Goal of the exercise ▸ Turn the data starting at the line that contains "Task: Click the 厅室投注记录 list icon" and ending at the line that contains "Action: pos(220,583)" into a numbered list, leaving out any blank lines.

Data ▸
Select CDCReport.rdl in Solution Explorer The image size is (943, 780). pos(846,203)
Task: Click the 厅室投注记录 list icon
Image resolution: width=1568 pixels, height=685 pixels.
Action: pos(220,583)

* * *

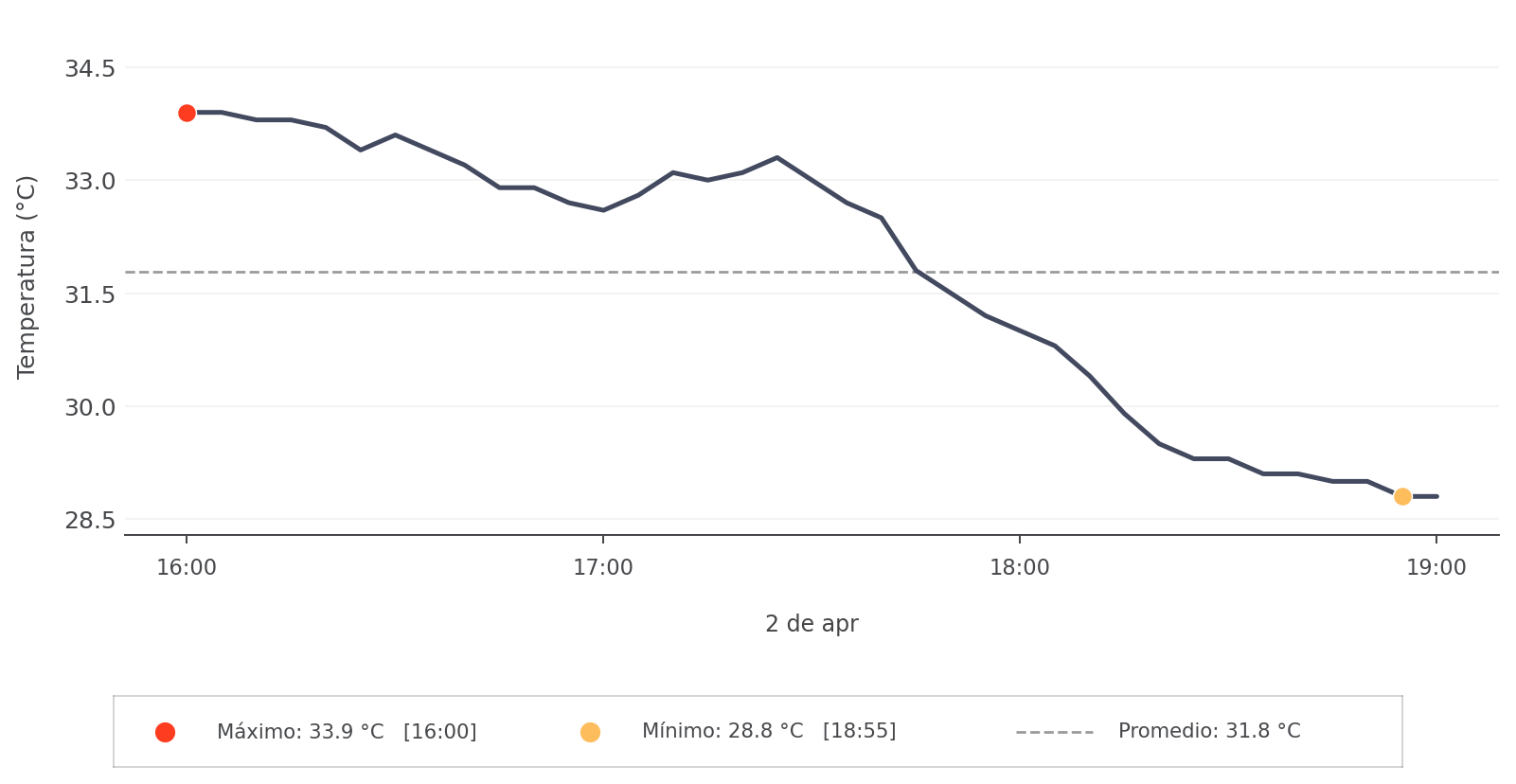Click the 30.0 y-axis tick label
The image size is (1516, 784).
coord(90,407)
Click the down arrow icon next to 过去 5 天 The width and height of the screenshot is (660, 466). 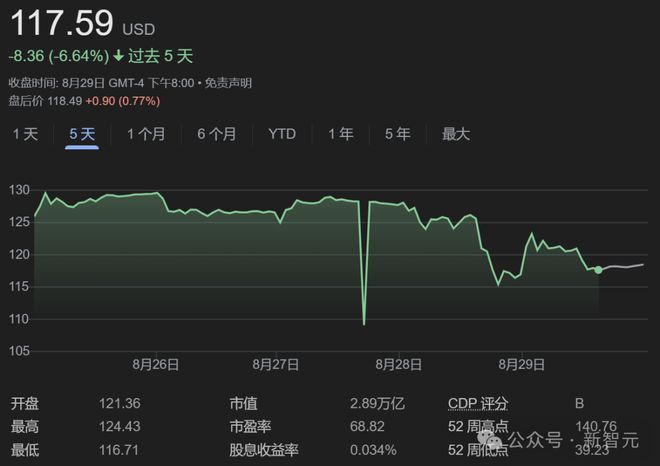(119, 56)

Reply to the exercise ▸
1. Task: Click the 厅室投注记录 list icon
2. Image resolution: width=1568 pixels, height=685 pixels.
3. Action: pos(220,583)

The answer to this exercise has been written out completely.